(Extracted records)
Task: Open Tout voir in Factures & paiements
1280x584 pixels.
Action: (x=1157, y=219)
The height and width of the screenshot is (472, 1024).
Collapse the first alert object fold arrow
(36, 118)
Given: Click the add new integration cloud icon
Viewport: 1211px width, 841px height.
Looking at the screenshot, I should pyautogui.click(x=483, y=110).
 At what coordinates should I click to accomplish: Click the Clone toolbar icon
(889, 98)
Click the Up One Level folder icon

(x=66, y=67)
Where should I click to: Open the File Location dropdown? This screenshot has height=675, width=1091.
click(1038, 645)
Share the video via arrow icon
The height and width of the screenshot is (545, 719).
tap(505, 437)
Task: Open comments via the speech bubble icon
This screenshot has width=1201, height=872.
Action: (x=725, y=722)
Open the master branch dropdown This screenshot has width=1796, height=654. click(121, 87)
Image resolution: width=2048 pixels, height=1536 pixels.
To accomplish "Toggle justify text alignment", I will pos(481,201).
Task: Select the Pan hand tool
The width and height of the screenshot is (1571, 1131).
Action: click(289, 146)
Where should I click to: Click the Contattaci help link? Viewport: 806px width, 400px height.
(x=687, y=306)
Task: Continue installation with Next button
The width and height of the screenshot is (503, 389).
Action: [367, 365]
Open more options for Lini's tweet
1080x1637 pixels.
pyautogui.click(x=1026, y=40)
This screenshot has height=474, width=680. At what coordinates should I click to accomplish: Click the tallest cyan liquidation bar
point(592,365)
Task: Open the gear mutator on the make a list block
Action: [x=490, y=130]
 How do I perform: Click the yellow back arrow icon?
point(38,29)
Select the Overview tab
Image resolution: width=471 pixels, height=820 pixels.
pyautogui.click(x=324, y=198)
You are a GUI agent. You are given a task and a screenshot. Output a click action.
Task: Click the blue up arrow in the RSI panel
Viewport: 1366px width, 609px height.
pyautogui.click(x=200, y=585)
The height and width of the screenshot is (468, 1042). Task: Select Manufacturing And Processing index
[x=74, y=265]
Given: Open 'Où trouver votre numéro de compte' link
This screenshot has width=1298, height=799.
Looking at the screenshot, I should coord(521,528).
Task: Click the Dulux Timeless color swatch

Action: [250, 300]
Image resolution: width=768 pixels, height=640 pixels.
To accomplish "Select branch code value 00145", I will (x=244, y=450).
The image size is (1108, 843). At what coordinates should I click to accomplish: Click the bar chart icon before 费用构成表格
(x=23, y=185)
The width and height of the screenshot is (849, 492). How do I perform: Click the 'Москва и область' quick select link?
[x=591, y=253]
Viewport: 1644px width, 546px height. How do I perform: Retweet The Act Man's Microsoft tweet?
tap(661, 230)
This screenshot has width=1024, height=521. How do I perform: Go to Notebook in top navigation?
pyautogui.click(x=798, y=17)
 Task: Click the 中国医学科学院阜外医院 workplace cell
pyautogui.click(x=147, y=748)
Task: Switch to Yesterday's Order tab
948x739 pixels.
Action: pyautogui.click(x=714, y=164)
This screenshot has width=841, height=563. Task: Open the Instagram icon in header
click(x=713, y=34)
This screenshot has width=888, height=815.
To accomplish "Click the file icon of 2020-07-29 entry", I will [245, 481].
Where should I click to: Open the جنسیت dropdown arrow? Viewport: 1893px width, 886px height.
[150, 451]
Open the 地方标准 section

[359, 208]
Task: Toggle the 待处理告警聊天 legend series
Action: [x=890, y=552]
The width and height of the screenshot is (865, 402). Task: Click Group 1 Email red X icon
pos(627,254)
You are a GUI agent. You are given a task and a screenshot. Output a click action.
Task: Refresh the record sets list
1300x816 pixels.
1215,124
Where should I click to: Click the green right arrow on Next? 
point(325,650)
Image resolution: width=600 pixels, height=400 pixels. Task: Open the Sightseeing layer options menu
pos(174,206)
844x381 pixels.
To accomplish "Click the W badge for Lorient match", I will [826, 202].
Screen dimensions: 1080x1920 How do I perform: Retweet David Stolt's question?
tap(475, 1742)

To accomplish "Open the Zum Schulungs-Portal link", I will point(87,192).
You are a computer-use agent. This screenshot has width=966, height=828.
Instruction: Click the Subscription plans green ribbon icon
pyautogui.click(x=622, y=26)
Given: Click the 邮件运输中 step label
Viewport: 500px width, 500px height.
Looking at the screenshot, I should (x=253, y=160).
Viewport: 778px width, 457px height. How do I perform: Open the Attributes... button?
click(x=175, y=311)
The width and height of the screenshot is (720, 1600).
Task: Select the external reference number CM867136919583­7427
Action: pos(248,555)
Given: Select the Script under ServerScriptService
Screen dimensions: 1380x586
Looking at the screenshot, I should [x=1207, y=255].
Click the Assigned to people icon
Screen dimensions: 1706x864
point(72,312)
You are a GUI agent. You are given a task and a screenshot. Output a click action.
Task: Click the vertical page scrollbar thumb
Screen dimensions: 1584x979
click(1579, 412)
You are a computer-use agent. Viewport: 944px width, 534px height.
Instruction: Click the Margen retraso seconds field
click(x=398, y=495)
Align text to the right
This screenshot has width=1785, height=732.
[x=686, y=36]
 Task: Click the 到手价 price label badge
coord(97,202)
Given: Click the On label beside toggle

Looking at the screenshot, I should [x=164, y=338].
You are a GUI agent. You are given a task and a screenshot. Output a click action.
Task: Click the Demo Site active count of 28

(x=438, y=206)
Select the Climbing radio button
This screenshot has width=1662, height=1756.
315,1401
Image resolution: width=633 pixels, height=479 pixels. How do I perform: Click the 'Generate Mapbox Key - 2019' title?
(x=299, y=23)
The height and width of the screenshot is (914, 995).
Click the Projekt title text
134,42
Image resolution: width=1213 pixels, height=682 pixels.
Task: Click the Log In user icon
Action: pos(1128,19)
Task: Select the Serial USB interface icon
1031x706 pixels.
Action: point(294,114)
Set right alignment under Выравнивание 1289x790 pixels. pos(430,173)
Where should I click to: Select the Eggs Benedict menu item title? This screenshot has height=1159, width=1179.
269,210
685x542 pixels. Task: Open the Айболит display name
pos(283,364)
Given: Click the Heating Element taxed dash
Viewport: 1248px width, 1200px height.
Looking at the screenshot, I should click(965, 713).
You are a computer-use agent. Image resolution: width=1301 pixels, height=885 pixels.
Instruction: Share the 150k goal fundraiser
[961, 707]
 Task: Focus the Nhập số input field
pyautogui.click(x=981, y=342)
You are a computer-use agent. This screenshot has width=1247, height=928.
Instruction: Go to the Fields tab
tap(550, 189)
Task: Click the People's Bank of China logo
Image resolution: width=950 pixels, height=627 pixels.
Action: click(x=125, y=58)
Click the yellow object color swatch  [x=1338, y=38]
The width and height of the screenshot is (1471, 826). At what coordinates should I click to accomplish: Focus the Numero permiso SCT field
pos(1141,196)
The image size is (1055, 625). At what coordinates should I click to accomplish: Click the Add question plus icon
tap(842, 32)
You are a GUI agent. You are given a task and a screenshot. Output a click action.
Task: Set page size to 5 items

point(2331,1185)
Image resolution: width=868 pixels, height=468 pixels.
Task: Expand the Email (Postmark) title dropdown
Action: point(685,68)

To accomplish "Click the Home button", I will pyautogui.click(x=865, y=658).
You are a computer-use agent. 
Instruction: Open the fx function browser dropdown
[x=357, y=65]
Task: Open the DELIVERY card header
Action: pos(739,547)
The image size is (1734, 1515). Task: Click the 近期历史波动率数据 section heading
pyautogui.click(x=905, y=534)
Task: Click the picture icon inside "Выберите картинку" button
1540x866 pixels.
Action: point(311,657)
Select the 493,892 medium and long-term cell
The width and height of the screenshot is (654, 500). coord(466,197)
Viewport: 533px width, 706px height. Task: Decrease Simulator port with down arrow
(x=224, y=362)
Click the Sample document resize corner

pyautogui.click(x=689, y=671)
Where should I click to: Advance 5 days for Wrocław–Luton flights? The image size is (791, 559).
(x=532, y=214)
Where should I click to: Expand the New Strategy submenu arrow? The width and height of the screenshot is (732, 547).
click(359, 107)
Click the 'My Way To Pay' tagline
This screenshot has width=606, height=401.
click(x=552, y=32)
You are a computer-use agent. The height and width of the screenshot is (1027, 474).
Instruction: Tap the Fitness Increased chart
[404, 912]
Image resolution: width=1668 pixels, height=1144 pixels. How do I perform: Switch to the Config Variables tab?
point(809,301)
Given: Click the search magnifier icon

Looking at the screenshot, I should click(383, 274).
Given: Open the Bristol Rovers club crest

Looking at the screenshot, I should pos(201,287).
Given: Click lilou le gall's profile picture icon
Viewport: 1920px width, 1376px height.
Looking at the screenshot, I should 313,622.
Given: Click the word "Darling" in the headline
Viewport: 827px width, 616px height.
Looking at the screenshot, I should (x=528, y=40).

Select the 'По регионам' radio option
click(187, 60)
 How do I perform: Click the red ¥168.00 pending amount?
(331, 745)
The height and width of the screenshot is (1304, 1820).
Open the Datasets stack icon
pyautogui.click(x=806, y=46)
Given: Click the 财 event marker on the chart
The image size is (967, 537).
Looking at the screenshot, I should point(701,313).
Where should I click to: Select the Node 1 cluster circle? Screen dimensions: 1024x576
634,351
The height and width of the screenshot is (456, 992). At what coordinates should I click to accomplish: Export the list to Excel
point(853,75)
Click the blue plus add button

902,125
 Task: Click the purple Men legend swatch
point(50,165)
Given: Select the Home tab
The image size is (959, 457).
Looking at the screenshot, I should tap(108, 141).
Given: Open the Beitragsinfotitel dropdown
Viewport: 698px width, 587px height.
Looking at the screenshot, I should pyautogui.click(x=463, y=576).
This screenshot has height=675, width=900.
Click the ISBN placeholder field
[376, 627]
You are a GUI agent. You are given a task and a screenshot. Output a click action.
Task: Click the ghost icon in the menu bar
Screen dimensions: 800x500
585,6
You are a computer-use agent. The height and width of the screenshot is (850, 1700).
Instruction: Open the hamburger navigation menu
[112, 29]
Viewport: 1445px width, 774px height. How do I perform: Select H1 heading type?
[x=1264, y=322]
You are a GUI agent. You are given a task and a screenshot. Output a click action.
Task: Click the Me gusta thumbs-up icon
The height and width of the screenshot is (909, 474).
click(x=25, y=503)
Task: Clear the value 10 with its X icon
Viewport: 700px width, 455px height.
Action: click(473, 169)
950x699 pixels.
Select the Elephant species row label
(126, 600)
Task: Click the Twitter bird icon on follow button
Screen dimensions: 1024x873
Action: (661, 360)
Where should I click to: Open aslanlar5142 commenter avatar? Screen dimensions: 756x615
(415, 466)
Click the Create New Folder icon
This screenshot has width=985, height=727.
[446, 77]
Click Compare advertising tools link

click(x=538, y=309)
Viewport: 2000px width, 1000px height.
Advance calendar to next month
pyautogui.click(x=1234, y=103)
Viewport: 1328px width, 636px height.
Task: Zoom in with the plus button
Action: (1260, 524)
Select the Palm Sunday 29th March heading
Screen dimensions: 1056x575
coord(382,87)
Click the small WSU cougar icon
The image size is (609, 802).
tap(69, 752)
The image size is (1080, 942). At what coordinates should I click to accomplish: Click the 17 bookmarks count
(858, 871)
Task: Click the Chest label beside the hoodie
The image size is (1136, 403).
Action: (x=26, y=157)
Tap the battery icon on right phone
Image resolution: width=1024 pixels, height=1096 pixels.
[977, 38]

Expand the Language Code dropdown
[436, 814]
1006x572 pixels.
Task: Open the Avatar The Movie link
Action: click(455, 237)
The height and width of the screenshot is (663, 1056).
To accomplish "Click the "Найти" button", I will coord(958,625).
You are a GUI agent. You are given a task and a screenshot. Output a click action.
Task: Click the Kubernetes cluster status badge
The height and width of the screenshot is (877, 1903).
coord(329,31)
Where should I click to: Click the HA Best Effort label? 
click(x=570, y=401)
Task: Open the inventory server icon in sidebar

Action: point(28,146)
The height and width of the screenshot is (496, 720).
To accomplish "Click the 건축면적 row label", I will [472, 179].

▸ **Task brief**: Copy out the lines above with "will" in them.

▸ **Solution to the problem**:
To accomplish "Toggle justify text alignment", I will pos(481,201).
To accomplish "Select branch code value 00145", I will (x=244, y=450).
To accomplish "Click the file icon of 2020-07-29 entry", I will [245, 481].
To accomplish "Click the W badge for Lorient match", I will [826, 202].
To accomplish "Open the Zum Schulungs-Portal link", I will point(87,192).
To accomplish "Click the Home button", I will pyautogui.click(x=865, y=658).
To accomplish "Click the "Найти" button", I will coord(958,625).
To accomplish "Click the 건축면적 row label", I will [472, 179].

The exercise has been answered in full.